É emblemática, portanto, a disputa que já se dá pela publicação do livro Roberto Carlos em Detalhes, cuja proibição foi o estopim do movimento entre intelectuais para derrubar os dois artigos do Código Penal, herança da era FHC, que dava margens a interpretações equivocadas de juízes. Paulo Cesar de Araújo, o autor, há que se registrar, esperneou, protestou e participou ativamente durante todas as fases dessa batalha contra a obscuridade.
Não foi, por certo, a primeira vítima. Outros casos escabrosos, e sempre devidamente lembrados – como as biografias de Garrincha, Carmen Miranda e mesmo Guimarães Rosa –, sofreram, antes, na pele. Eu mesmo publiquei, como editor, em 1998, às vésperas da Copa da França, uma biografia sobre Ronaldo (que ainda não era o Fenômeno), em seus tempos de bom menino, que acabou censurada, a pedido dos empresários dele e da família, e recolhida das livrarias.

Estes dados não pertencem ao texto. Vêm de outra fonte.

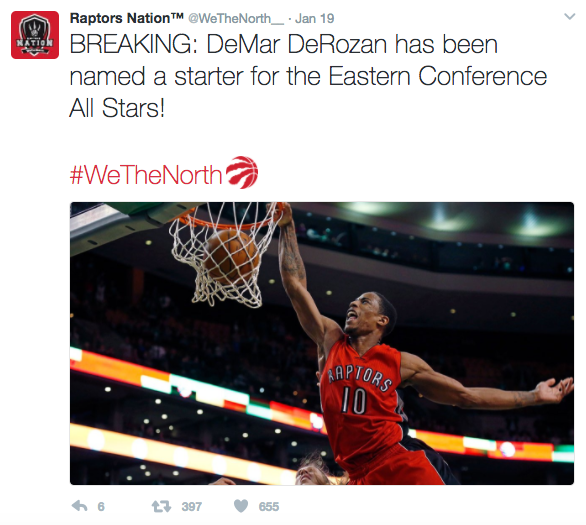Click the reply arrow icon
The height and width of the screenshot is (525, 586).
(x=79, y=506)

Levei dez anos para ganhar o processo na Justiça – mas aí Inês já era morta…
Oxigênio vital
Essa vitória recente da luz contra o obscurantismo percorreu caminhos tortuosos até chegar aqui. Vale a pena recordá-los, e por uma só razão. Isso porque, ao mesmo tempo em que há motivos de sobra para comemorar, vem igualmente à tona um aspecto preocupante demais para a democracia que precisa ser levantado e urgentemente debatido. O episódio escancara o processo de esvaziamento, e mesmo esfacelamento, do Poder Político e sua inapetência para se envolver e enfrentar questões que realmente importam à Nação.

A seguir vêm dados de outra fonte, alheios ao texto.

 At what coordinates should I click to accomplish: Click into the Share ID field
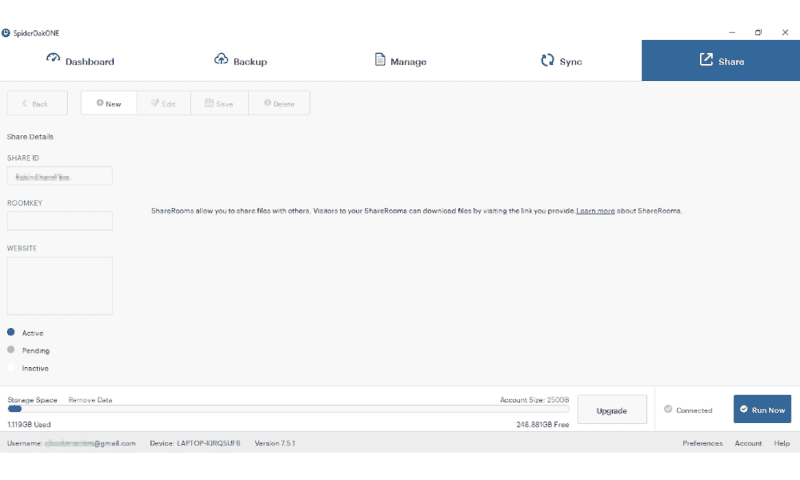[x=60, y=176]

Só, dessa vez, o Congresso passou recibo.
Em duas ocasiões, Câmara e Senado tiveram em suas mãos a oportunidade de corrigir a distorção jurídica e não o fizeram. No primeiro semestre de 2007, quando houve a proibição da biografia de Roberto Carlos, fiz um debate intenso entre especialistas e internautas no meu blog – o Blog do Galeno, voltado para as questões em torno do livro, leitura, literatura e bibliotecas – e dali saiu o anteprojeto de lei, a chamada Lei das Biografias, que o então deputado federal Antônio Palocci (PT-SP) se dispôs a apresentar e a defender em Brasília.

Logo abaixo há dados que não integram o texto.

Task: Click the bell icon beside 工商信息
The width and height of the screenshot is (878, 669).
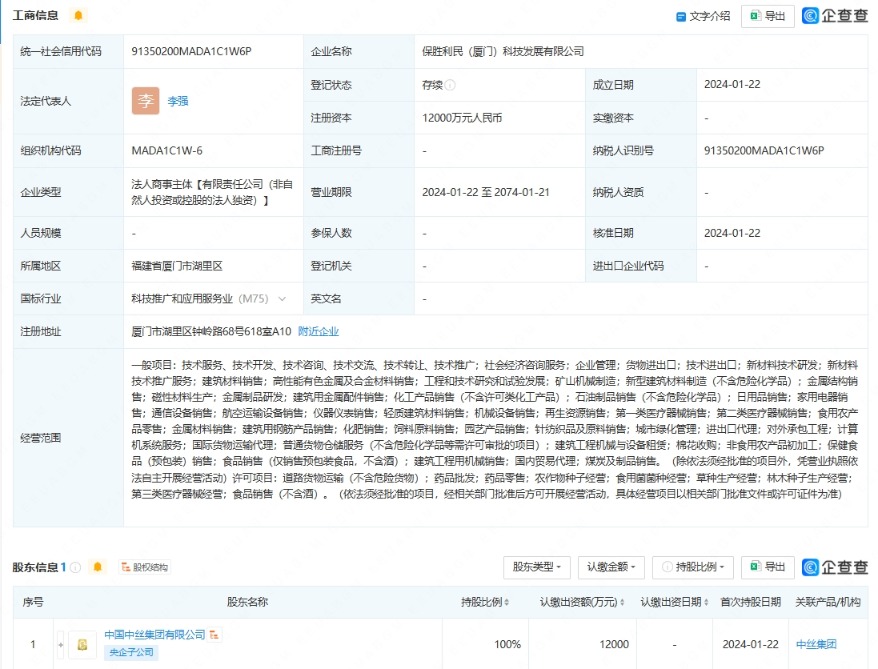Action: tap(78, 16)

A matéria andou, mas acabou atolada na Comissão de Justiça e Constituição, onde três parlamentares – dois paulistas (um do PSDB e outro do PP, Paulo Maluf) e um nordestino, do clã dos Maia – brecaram a iniciativa, por considerá-la um “absurdo”. Com o arquivamento da matéria com o fim do mandato de Palocci, pedi ao deputado Newton Lima (PT-SP), ex-reitor da Universidade Federal de São Carlos (UFSCar), e ele a defendeu com gosto e dedicação. Foi esse novo texto que chegou para ser apreciado pelo Senado, porém maculado por uma emenda do deputado goiano Ronaldo Caiado (DEM), que tornou, literalmente, a emenda muito pior que o soneto. Se aprovada, institucionalizaria o ritual de censura pós-publicação das obras.
O Sindicato Nacional dos Editores de Livros (SNEL) percebeu a pusilanimidade do Congresso e criou uma associação específica só para patrocinar a ação judicial. Dessa vez, a Justiça pode até ter tardado, mas não falhou. O mico ficou nas mãos do Poder Político, o que certamente rendeu risinhos de maldade e satisfação entre aqueles que buscam demonizar e criminalizar a atividade política.
Isso é muito ruim e preocupante para a democracia, que depende do oxigênio da atividade política dos seus cidadãos para sobreviver. O vácuo deixado pelo Parlamento que transferira, há mais tempo, a prerrogativa de legislar para o Executivo e, de tempos para cá, para o Judiciário. A pauta equivocada e conservadora atual do Congresso só faz piorar esse quadro e a insatisfação da sociedade diante dos políticos e da política. Talvez esse fundo do poço venha a ser a parteira de uma nova história…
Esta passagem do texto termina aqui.